Even before North Korea launched its missile on Friday, Biden told Xi at last week's G20 summit in Indonesia that the North's pursuit of nuclear weapons would result in a greater US military presence in the area.
The likelihood of an expanded U.S. military presence raises other objectives for China, according to Jenny Town of 38 North, a Washington-based North Korea initiative. China does not want to see a nuclear-armed North Korea or U.S. nuclear weapons in the region.
"What is China going to do?" John Delury, professor of Chinese studies at Yonsei University in Seoul, said. "Sanction North Korea, which cut itself off from the world for three years because of COVID-19 and continued testing missiles? The whole point is China doesn't control North Korea."

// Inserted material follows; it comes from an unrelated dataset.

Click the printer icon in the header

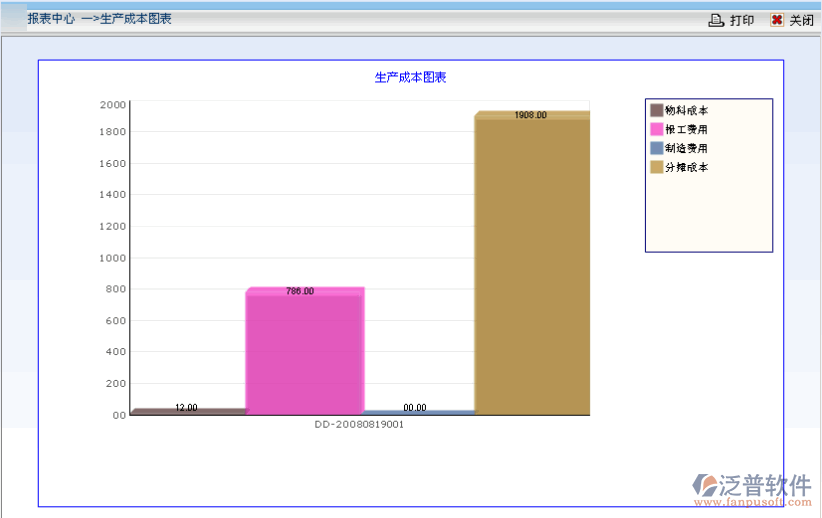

Still, China's foreign ministry acknowledged North Korea's "reasonable concerns" and urged a "balanced solution" in line with what it refers to as a "two-track approach" of advancing denuclearization and putting in place a peace framework on the Korean peninsula.
"If North Korea has an inherent technical need to do the test, then I don't think China has real leverage to stop those activities," Tong Zhao, a visiting research scholar at Princeton University's School of Public and International Affairs, said. "The most China may be able to do is to delay those tests."